Using Nvidia GPUs in Podman containers in Fedora 37
Okay why not docker though?
It's been a while since Fedora has moved away from docker to podman. I'm not going into the nitty gritty details on docker vs podman but if you really want to know more you can read this article.
Source
This article has been compiled from https://ask.fedoraproject.org/t/how-to-run-tensorflow-gpu-in-podman/8486/9.
Getting started - Nvidia Driver
Make sure to have the non free RPM Fusion Nvidia driver installed before you start because nvidia-container-toolkit
will need that driver. (No the open source driver won't do.)
If you don't have it already, then run the following commands to install it.

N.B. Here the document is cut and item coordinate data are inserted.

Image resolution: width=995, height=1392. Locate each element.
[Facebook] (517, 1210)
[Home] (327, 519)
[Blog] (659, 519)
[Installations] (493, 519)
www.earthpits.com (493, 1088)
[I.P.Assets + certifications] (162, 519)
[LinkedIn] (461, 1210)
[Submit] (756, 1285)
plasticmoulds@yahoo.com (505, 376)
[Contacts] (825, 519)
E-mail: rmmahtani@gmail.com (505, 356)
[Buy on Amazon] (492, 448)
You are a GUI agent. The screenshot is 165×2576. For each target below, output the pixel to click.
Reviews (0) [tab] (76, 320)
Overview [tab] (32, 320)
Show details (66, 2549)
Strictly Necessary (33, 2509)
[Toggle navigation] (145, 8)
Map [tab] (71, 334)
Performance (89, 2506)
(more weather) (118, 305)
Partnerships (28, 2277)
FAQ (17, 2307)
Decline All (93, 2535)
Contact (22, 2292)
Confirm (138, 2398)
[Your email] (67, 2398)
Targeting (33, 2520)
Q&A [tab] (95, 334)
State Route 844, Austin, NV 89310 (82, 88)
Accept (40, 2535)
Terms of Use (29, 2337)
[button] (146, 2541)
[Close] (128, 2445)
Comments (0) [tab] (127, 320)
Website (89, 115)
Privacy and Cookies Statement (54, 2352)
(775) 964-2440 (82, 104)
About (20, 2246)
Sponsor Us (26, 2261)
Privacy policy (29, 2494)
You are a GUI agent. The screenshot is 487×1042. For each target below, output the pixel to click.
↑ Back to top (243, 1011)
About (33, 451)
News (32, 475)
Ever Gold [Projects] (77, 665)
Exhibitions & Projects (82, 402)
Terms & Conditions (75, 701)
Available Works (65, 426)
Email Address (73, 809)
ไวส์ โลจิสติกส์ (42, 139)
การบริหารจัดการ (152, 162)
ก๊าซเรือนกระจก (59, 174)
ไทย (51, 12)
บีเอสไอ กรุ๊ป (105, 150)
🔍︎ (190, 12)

sudo rpm -Uvh http://download1.rpmfusion.org/free/fedora/rpmfusion-free-release-$(rpm -E %fedora).noarch.rpm
sudo rpm -Uvh http://download1.rpmfusion.org/nonfree/fedora/rpmfusion-nonfree-release-$(rpm -E %fedora).noarch.rpm
# install the driver
# as per : https://rpmfusion.org/Howto/NVIDIA
sudo dnf update -y
sudo dnf install -y xorg-x11-drv-nvidia
Wait for a while (the kernel needs to run mods for the drivers) and then type reboot
in the terminal and hit enter.
Install Podman
Podman should be installed by default but there's no harm in checking!
podman --version
Check the CUDA version on host
Running nvidia-smi
should suffice.
nvidia-smi
+-----------------------------------------------------------------------------+
| NVIDIA-SMI 520.56.06 Driver Version: 520.56.06 CUDA Version: 11.8 |
|-------------------------------+----------------------+----------------------+
| GPU Name Persistence-M| Bus-Id Disp.A | Volatile Uncorr. ECC |
| Fan Temp Perf Pwr:Usage/Cap| Memory-Usage | GPU-Util Compute M. |
| | | MIG M. |
|===============================+======================+======================|
| 0 NVIDIA GeForce ... Off | 00000000:2D:00.0 On | N/A |
| 0% 39C P8 27W / 420W | 1035MiB / 24576MiB | 3% Default |
| | | N/A |
+-------------------------------+----------------------+----------------------+
+-----------------------------------------------------------------------------+
| Processes: |
| GPU GI CI PID Type Process name GPU Memory |
| ID ID Usage |
|=============================================================================|
| 0 N/A N/A 7451 G /usr/libexec/Xorg 380MiB |
| 0 N/A N/A 7651 G /usr/bin/gnome-shell 205MiB |
| 0 N/A N/A 7958 G ...mail/ 4MiB |
| 0 N/A N/A 8904 C+G ...933855740524873253,131072 155MiB |
| 0 N/A N/A 15775 G ...e/Steam/ubuntu12_32/steam 101MiB |
| 0 N/A N/A 16072 G ...ef_log.txt --shared-files 183MiB |
+-----------------------------------------------------------------------------+
Install the nvidia-container-toolkit
Nvidia officially provides conatiner toolkit releases for RHEL but not for Fedora. However, since it's compatible with RHEL, Fedora should be too. So what you have to do here is use the release for RHEL. Use the latest release of RHEL (which is now 9.x).
distribution=rhel9.0
curl -s -L https://nvidia.github.io/nvidia-docker/$distribution/nvidia-docker.repo | sudo tee /etc/yum.repos.d/nvidia-container-toolkit.repo
Now you can install it .
sudo dnf clean expire-cache \
&& sudo dnf install -y nvidia-container-toolkit
Configuration tweaks to run rootless containers
By default the container toolkit requires that you run GPU containers as root. This isn't ideal and can open up security issues in many cases. Running as a user process should be the better alternative.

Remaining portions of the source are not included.